My Senate colleagues and I have passed legislation to address the serious shortage of volunteer firefighters in the commonwealth. The number dropped from about 300,000 in the 1980s to less than 38,000 today, so they need our support. Without enough volunteers, communities across Pennsylvania face longer wait times when minutes make the difference between life and death.
Out and About in the 30th
Congratulations to Dan Hoover on being honored with the Lifetime Achievement Award at the Blair County Chamber of Commerce’s Business Excellence Dinner. Dan is the Co-Chair/CEO of Spring Cove Container and Allegheny Mountain Spring Water. He has been a servant leader in our community and I can’t think of anyone more deserving than him to receive this prestigious award!
Congratulations to Mifflin County Savings Bank on the opening of their new branch in Burnham!
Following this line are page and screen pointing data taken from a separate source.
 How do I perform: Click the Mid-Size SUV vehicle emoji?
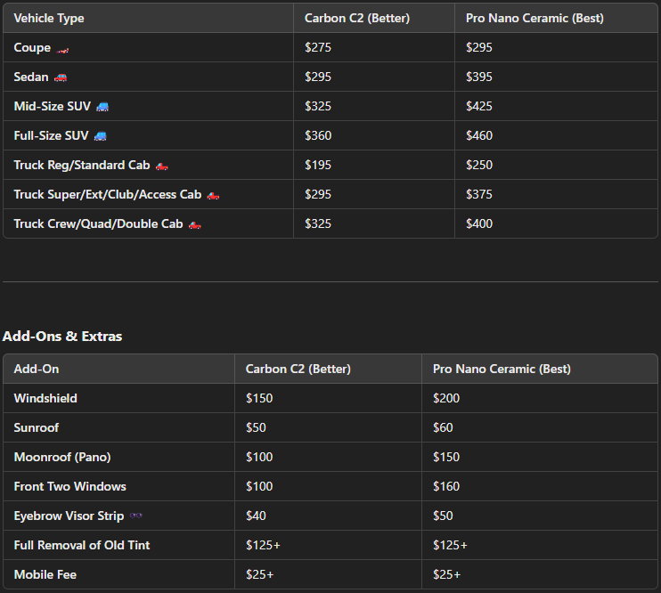click(x=102, y=107)
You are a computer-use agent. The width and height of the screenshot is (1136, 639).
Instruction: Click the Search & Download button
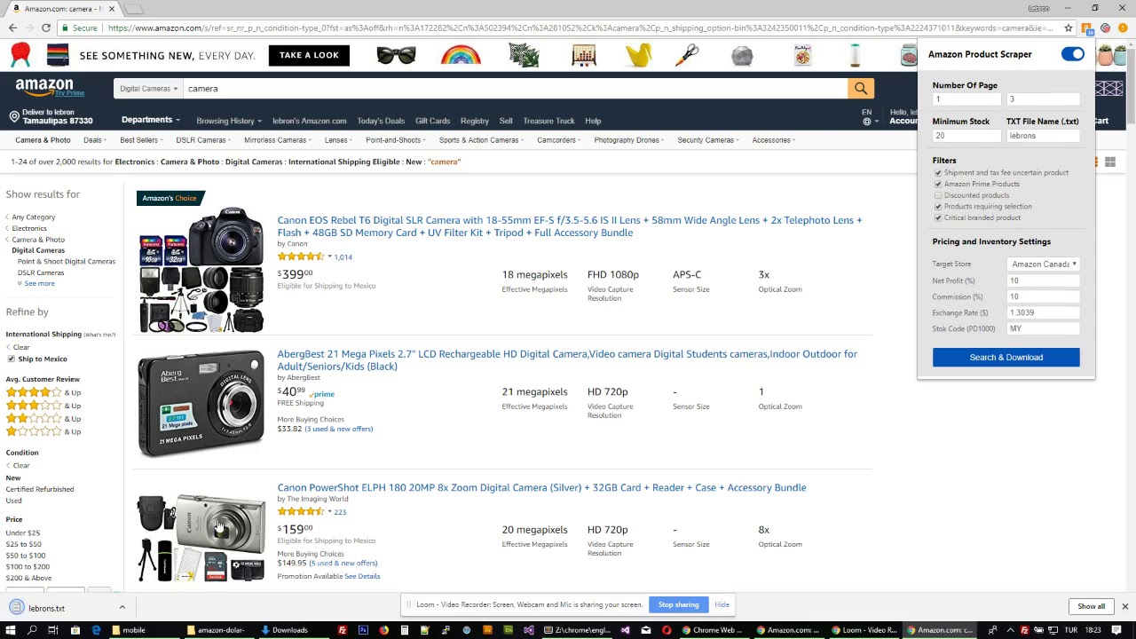(1006, 357)
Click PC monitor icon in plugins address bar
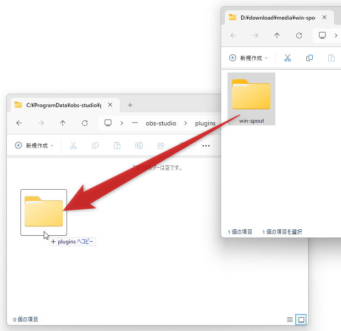Viewport: 341px width, 331px height. tap(108, 123)
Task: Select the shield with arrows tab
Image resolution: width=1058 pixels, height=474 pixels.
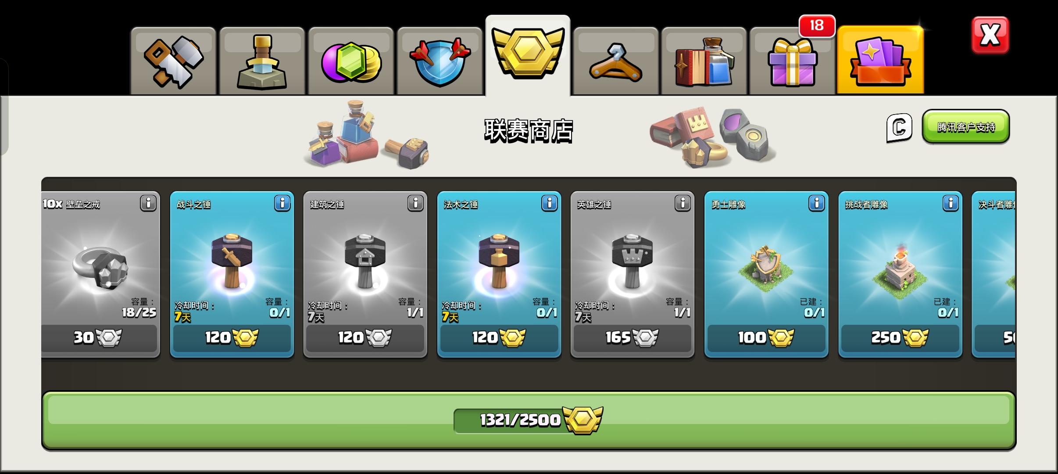Action: [440, 61]
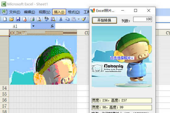
Task: Open the 插入(I) menu
Action: [x=59, y=12]
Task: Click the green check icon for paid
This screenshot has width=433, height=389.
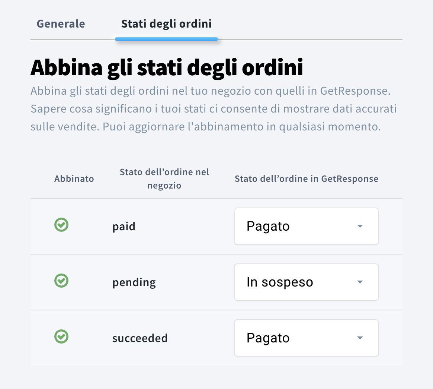Action: coord(61,225)
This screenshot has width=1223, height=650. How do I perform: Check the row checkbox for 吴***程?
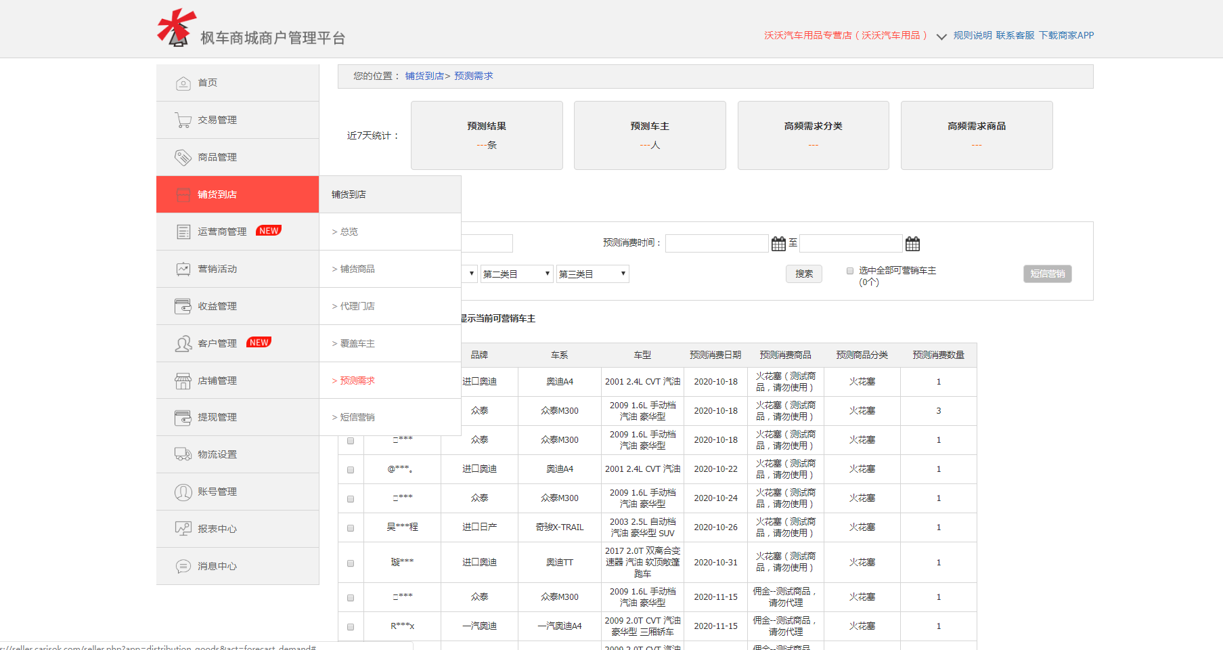pos(351,527)
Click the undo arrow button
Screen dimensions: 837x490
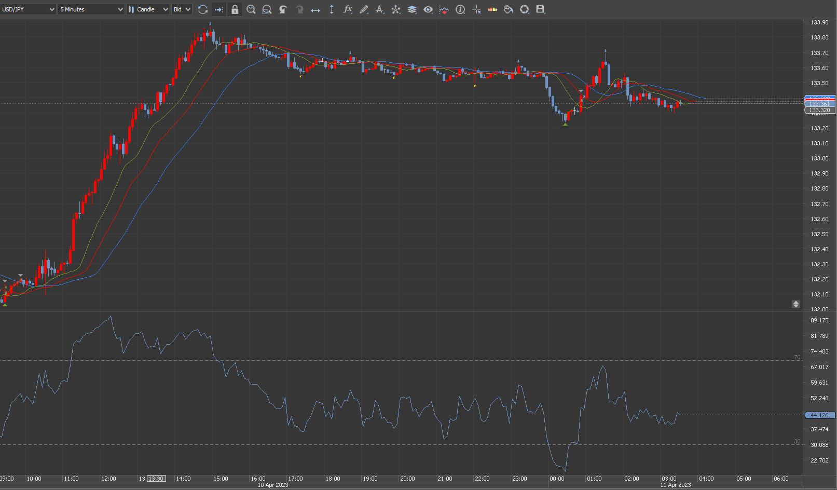tap(283, 9)

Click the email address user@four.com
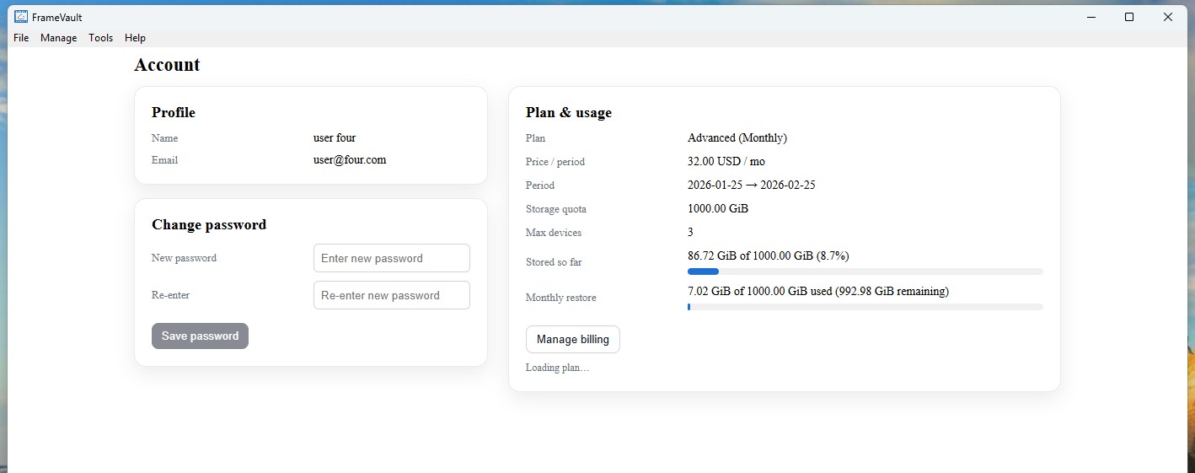click(x=349, y=159)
I had the opportunity to attend “Girls Night Out” at the Blair County Convention Center. Meghan Reilly Stewart, a friend who grew up in Altoona, was the keynote speaker. She was diagnosed with a rare form of stage IV breast cancer at age 34.
My dear friend Amy Mearkle was the Emcee of the event and was honored with the “Breast Friend of GNO Award”.
What a blessing it was to attend the 6th Annual Altoona Prayer Breakfast. The Keynote Message was delivered by Susan Robinson Fruchtl. This year’s theme was “Love Your Neighbor” and the focuses of prayer included government, business, education, church, family, and entertainment. It was an uplifting time of inspiration.
Pictured with me from left to right are Todd Lewis, Marcie Lewis, Caleb Moses, and Kelly Fedeli.